2. The Big Lebowski (1998): No Coen film has greater rewatch value than this shaggy-dog comedy, which continues to yield endless rewards with its gloriously profane dialogue, its lovingly daffy tribute to the "City Of Angels," and a dense, wayward plot that miraculously coheres about 10 viewings in. And then there's Jeff Bridges as "The Dude," the laziest man in Los Angeles County ("which would place him high in the runnin' for laziest worldwide"), who wants desperately to return to his layabout diet of weed and White Russians, but the rug-pissers, the Nihilists, and his belligerent 'Nam-addled buddy Walter (John Goodman), among many others, won't leave him alone.
3. The Man Who Wasn't There (2001): As the title implies, the second-chair barber played by Billy Bob Thornton isn't someone who makes his presence felt, which may explain why this bone-deep noir remains the most overlooked and underrated film in the Coen catalogue. For the most part, Thornton yields the floor to men (James Gandolfini, Jon Polito, Tony Shalhoub) who are full of hot gas, while he recedes to the background, quietly harboring his own unspoken desires. Remarkably, this scarily disciplined film doesn't give up the ghost until its heartbreaking final line.
4. Fargo (1996): In retrospect, this snowbound crime drama seems like a warm-up for No Country For Old Men in much the same way Akira Kurosawa's Kagemusha laid the groundwork for Ran. Here's the thing: Kagemusha is still a great movie—and more intimate in it way than its epic follow-up—and so is Fargo, which may lack the mythic pull of No Country, but makes up for it with two unforgettable lead characters, played by William H. Macy and Frances McDormand, who together express the Coens' vision of the world. Both come from common Minnesota stock, but one is petty and small, acting out on a cowardly instinct to take control of his life, and the other is the embodiment of simple decency, forging a private paradise with her husband out of fricassee and three-cent stamps.

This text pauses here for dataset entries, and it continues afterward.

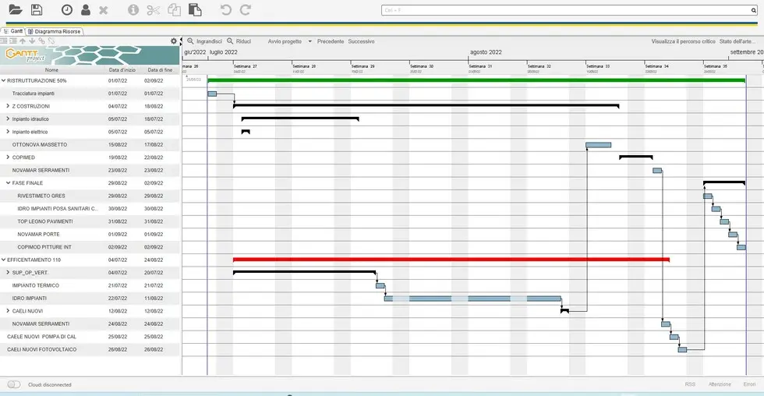Click the Open project folder icon
The width and height of the screenshot is (764, 396).
click(x=15, y=10)
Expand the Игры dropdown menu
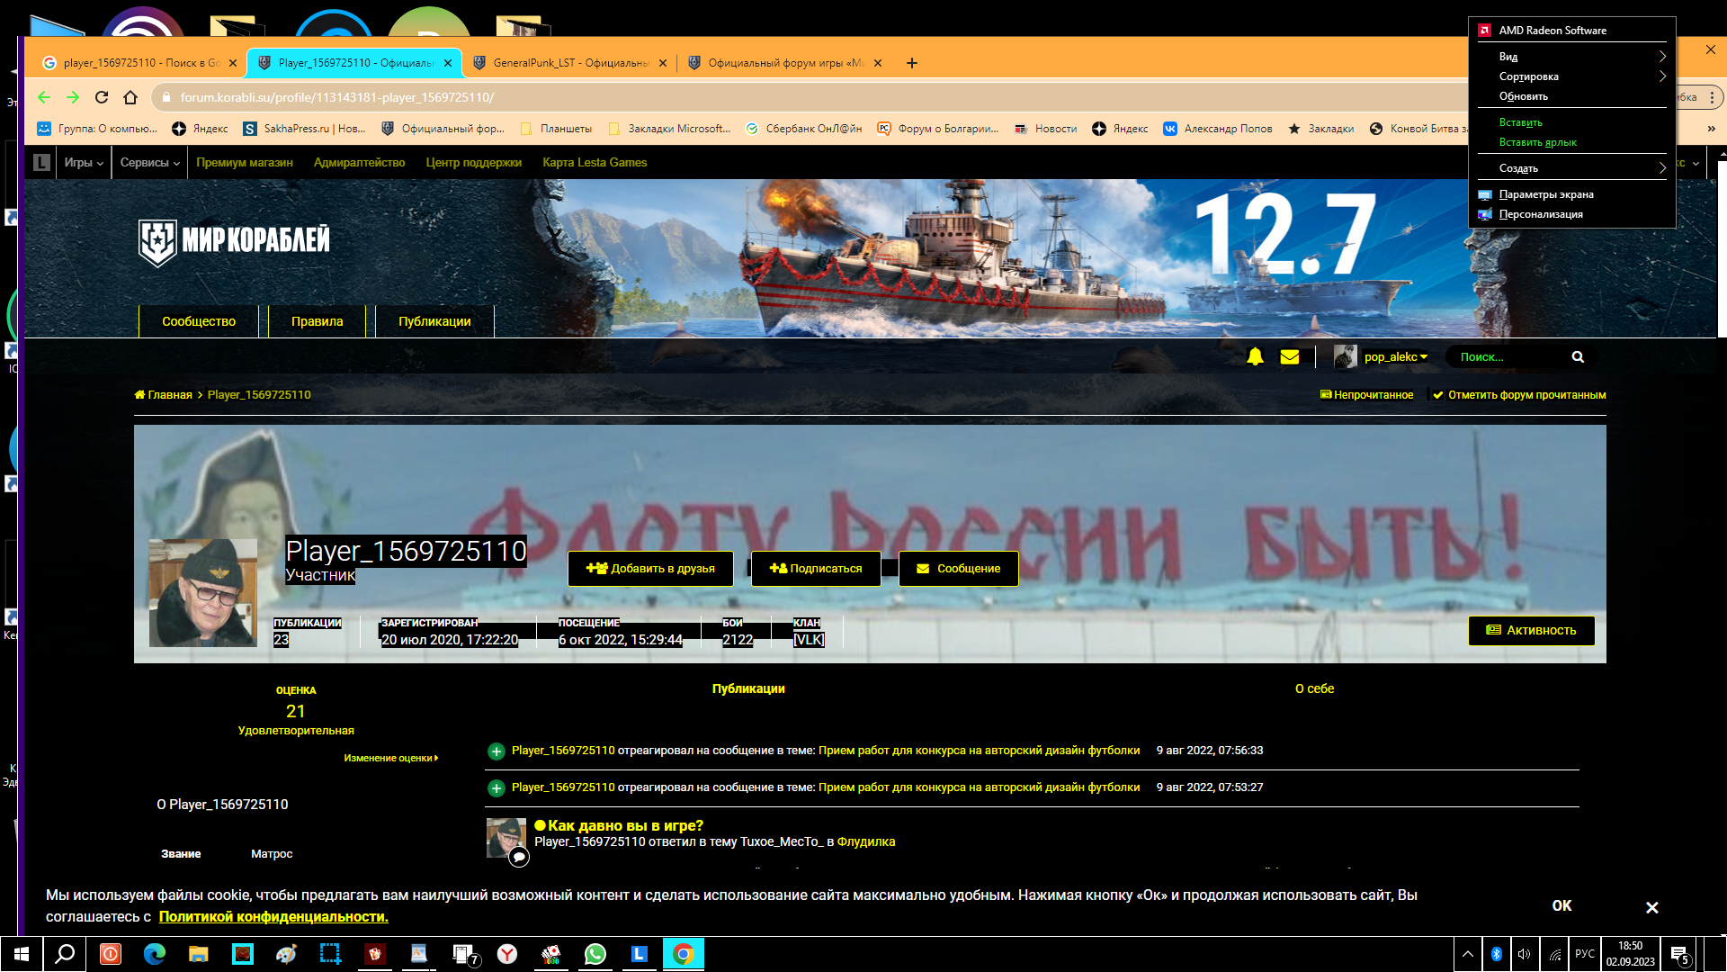Viewport: 1727px width, 972px height. tap(83, 163)
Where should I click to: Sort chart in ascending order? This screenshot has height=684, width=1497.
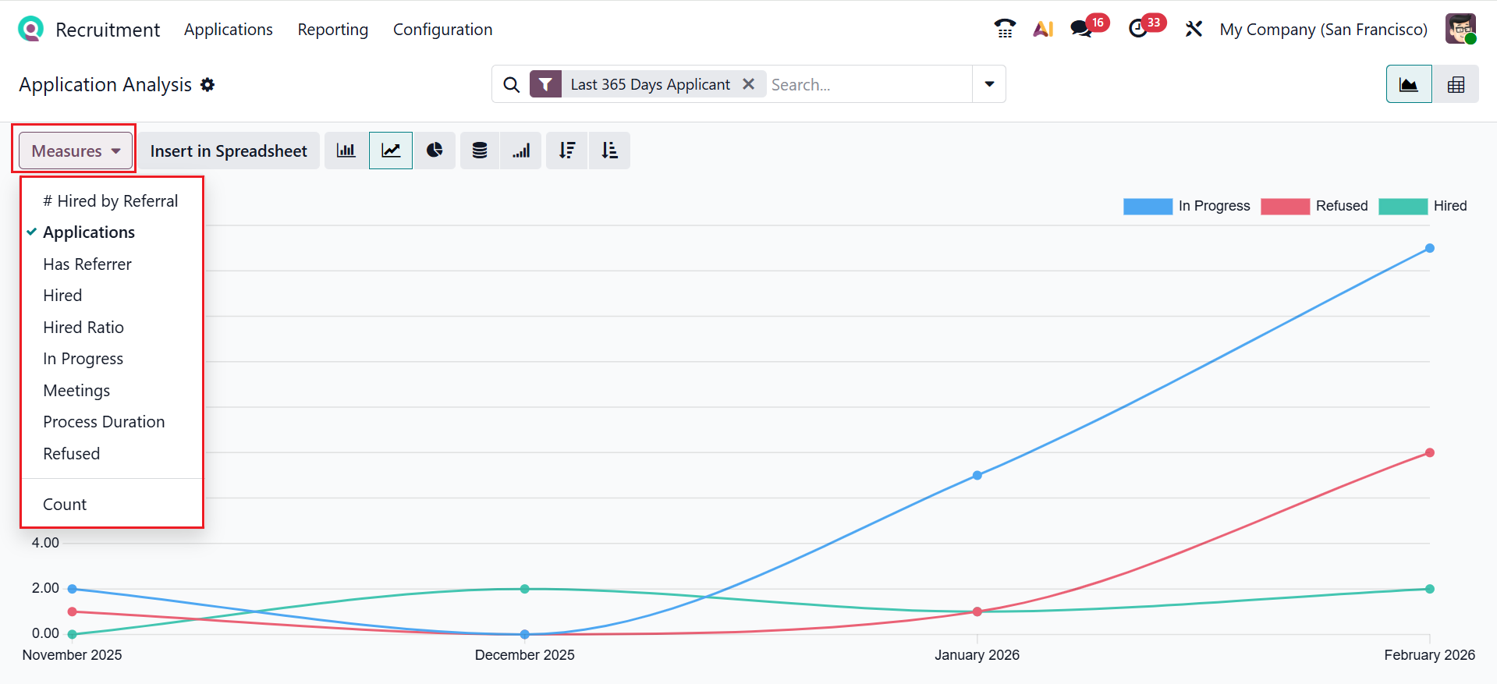point(609,151)
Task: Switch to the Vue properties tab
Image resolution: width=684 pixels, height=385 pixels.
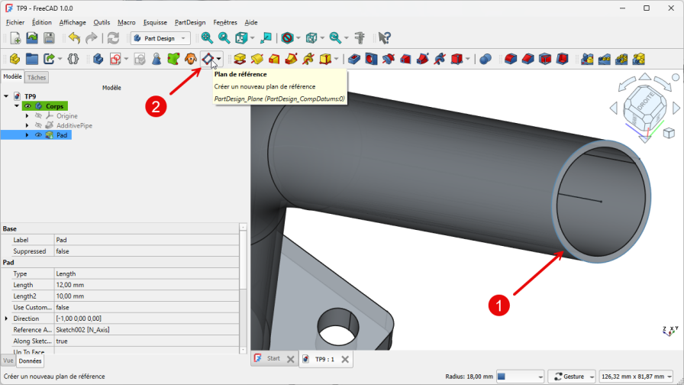Action: point(8,361)
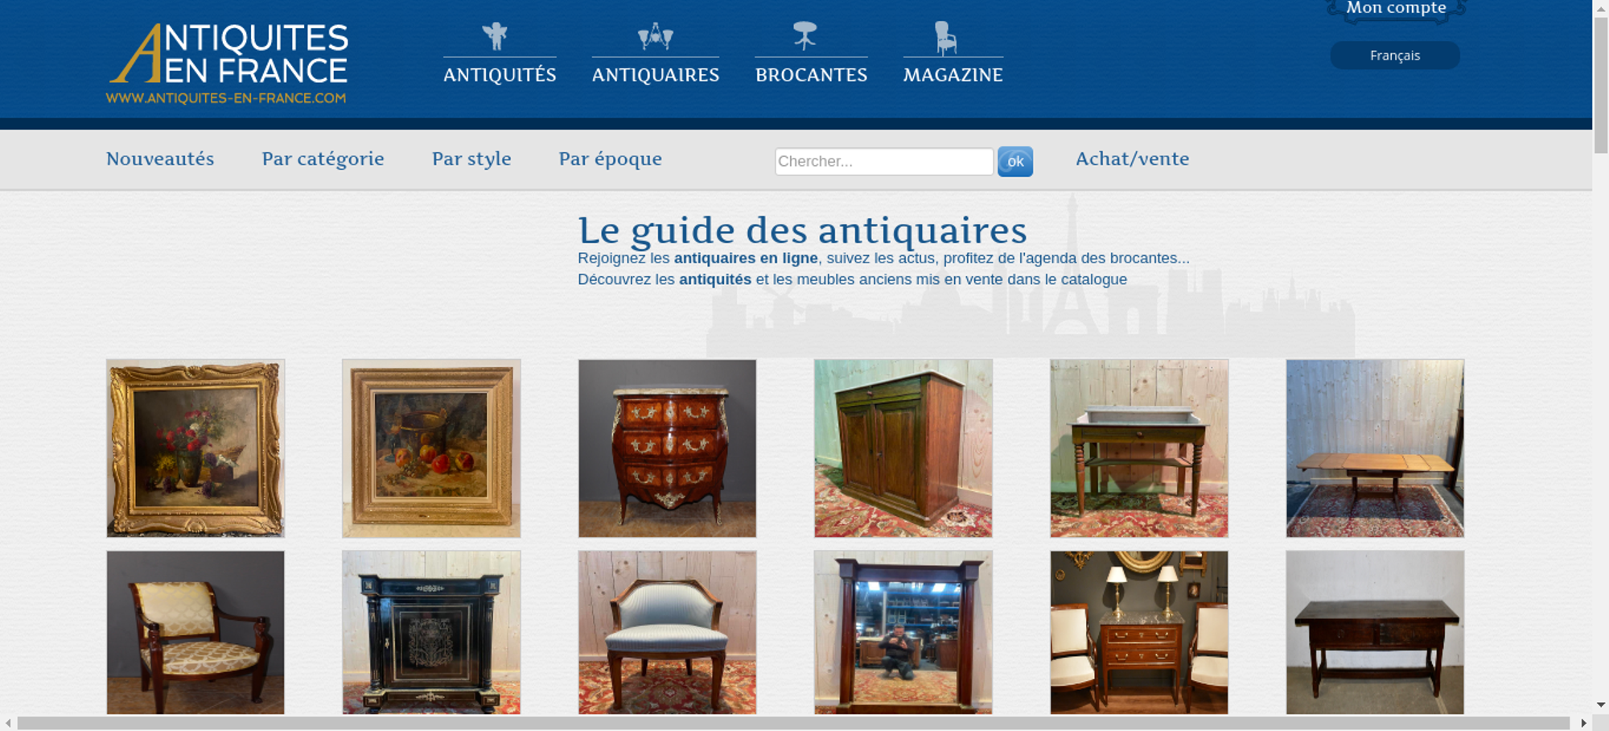This screenshot has height=731, width=1609.
Task: Click the Antiquités en France logo
Action: [x=228, y=64]
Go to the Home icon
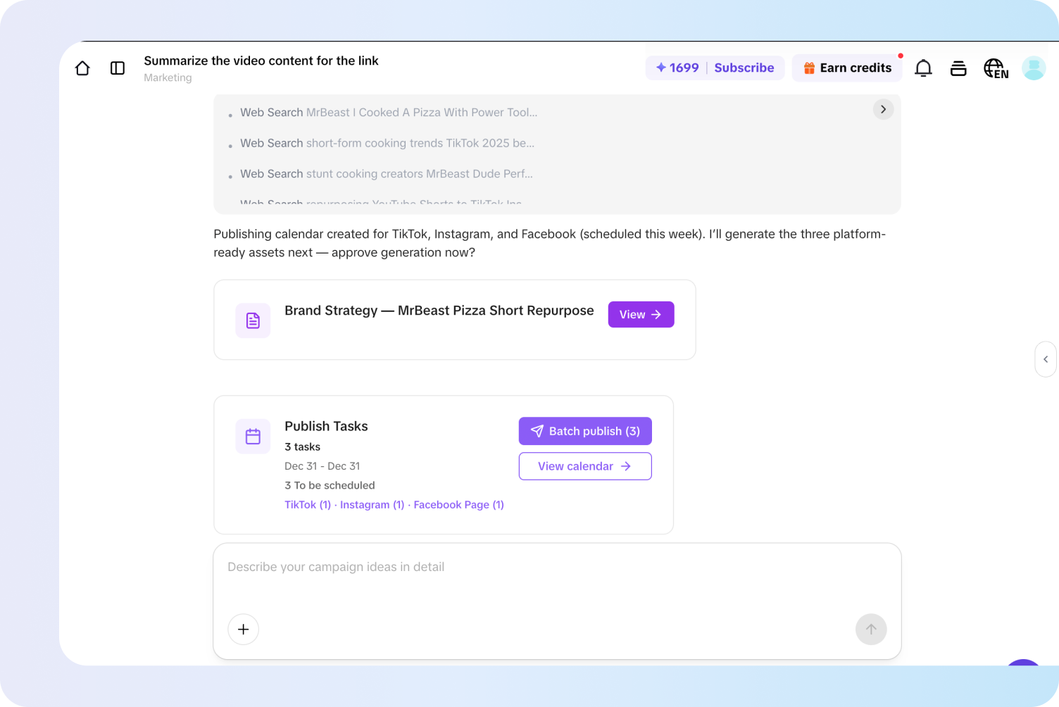 point(82,68)
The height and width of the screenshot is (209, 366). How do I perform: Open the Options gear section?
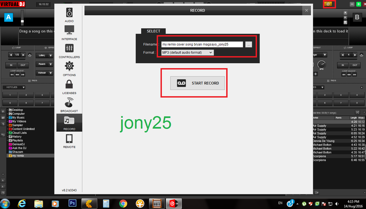(69, 68)
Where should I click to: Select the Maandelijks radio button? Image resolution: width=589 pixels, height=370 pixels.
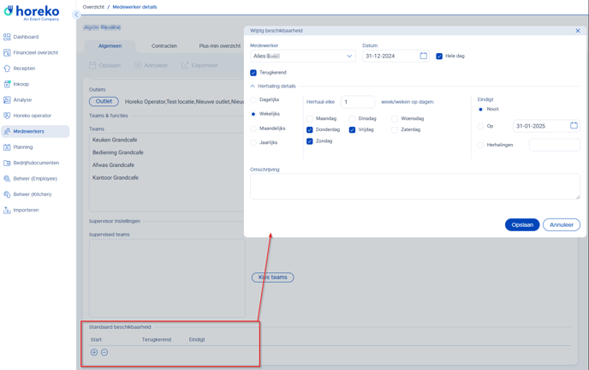pos(253,128)
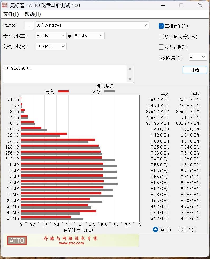This screenshot has width=210, height=259.
Task: Open the 帮助(H) menu
Action: click(33, 14)
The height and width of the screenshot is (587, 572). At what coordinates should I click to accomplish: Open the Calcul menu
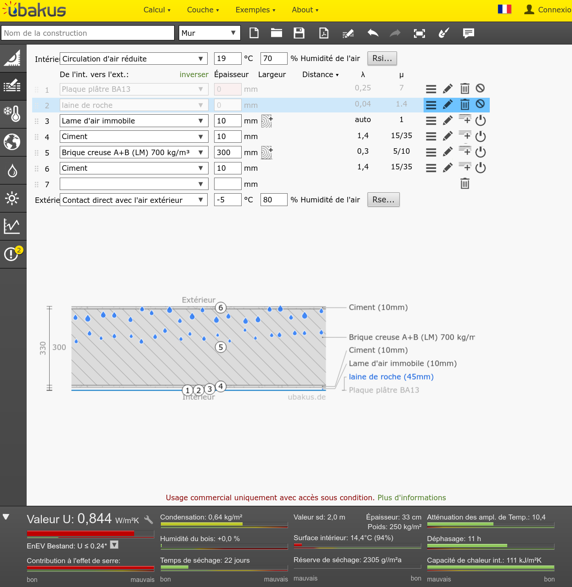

5. Barton Fink (1991): The life of the mind isn't easy to depict outside of the printed page, but here the Coens go deeper and deeper into the headspace of a frustrated writer until his world collapses into surreal chaos. It's a strange movie, with an ending that's impossible to fathom from the way it opens, but until that point, the pleasures are endless, from the lavish accommodations at the Hotel Earle to Michael Lerner's hot-tempered studio boss ("I'm not one of those guys who thinks poetic has got to be fruity. We're together on that, right?") to John Goodman as the booming voice of the common man. The film is like nothing else in the Coen oeuvre—it's got "that Barton Fink feeling," in spades.